Para que el lector tenga acceso a los hechos del resto de la obra, se suministran ciertas necesarias informaciones contextúales, pero lo de más peso es que el contacto ocurre a través del lenguaje, del modo de hablar del malandro, el izquierdista de los sesenta, el patotero rico. Numerosos lectores y críticos han opinado y hasta han luchado entre sí por saber cuál de estos tres tipos de lenguaje resulta más convincente en la novela y, lógicamente, cuál de los tres personajes está mejor hecho, fue mejor captado por el autor, es más representativo, etc. Lo esencial pareciera ser sin embargo que por momentos, en circunstancias indispensables para el desarrollo de la obra, las frases de la novela se interrumpen y no concluyen, son dejadas mochas de una manera deliberada, se cambia el punto de vista de lo que se venía exponiendo, se altera el orden del discurso y su discurrir por lo que viene a ser más interesante lo que se insinúa que lo que se dice directamente. Este intento de reproducir hablas y lenguajes, de edificar un universo mental, oral, puede llegar a tener su momento cumbre y antológico en la reconstrucción que se hace en la novela de una conversación telefónica entre dos pavas.

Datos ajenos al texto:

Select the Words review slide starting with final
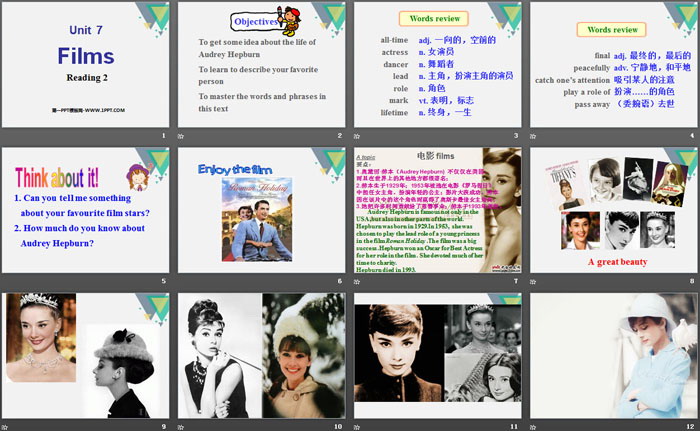Screen dimensions: 700x431 (613, 64)
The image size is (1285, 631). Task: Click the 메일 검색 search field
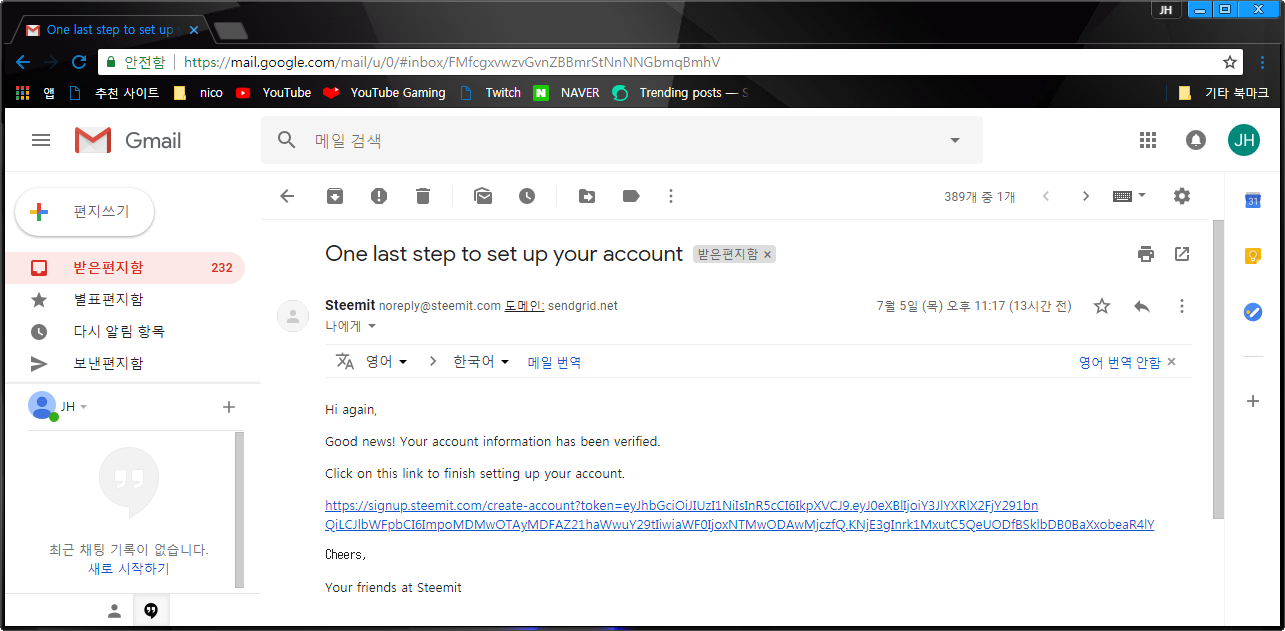(x=620, y=141)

Leída a luz de en una sola perspectiva podría resultar que superficialmente la obra seduzca al lector, primero que todo por su aspecto evidentemente jocoso e ingenioso cuando ataca a la clase alta especialmente, aunque la palabra sea también portadora de ideas, mensajes, convicciones, intenciones. Cuando quiero llorar no lloro, sin dejar de ser dramática pues el desenlace es la muerte y la muerte prematura y hasta injusta, es una novela que se aprovecha de la otra gran experiencia de Otero Silva, la de humorista. Por ella se adscribe también a una tradición cultural venezolana muy vinculada a la lucha antigomecista y a todos los esfuerzos que hubo y habrá que hacer siempre en Venezuela por imponer la libertad de expresión y el derecho a contrariar a los gobernantes. El humorismo, en Inglaterra o en Paraguay, es un instrumento de lucha política. El humor era, por otra parte, en los años 70 del siglo XX, una especie de adquisición más o menos reciente de la literatura latinoamericana que había aprendido a decir lo importante apartándose de la solemnidad discurseadora.

Pero si la palabra sobrevalora el enfoque, el humor es mucho más que sí mismo en su mero aspecto chistoso y paródico para ser crítica. Desde los antiguos griegos y romanos la sátira es un vigoroso instrumento de estudio de la realidad. Lo agudo, lo picante y mordaz censura los defectos, las ridiculeces, los errores y crímenes humanos. Burla efectiva que penetra la realidad dejándola en los huesos, a la intemperie, despojándola de su empacadura de cosa seria. La deja desnuda en medio de la calle y la expone al desprecio público.

A la sátira se une otro factor que es imposible no tomar igualmente en cuenta: la novela se ofrece como una parodia de otra cosa. La literatura moderna suele presentarse como imitación jocosa de otros libros y autores, su representación burlesca. Esto corresponde también a una vieja tradición de la cultura occidental que en los tiempos presentes se ha renovado porque desacraliza las enormes capas de falsa seriedad que se han acumulado sobre la cultura y los productos culturales. No ha faltado quien piense que Otero Silva, en esta obra de invención lingüística, en el fondo, no dejaba de hacer burla y parodia de la literatura contemporánea entendida como acontecimiento principalmente artístico. Es la travesura y venganza de un insobornable escritor de la escuela realista. Sea lo que sea, el experimento le resultó satisfactorio. Al leer Cuando quiero llorar no lloro no se debe perder de vista que el escritor parece haberse liberado de las ataduras que lo amarraban a una sola posición, sacudida que le permitió dar el paso cuando ya era un hombre de setenta años para conseguir su mejor propuesta literaria con la novela Lope de Aguirre, príncipe de la libertad, el año 1979. Ahora sí, sin ninguna vacilación, se coloca entre los "modernos" y los maestros modernos de la literatura latinoamericana.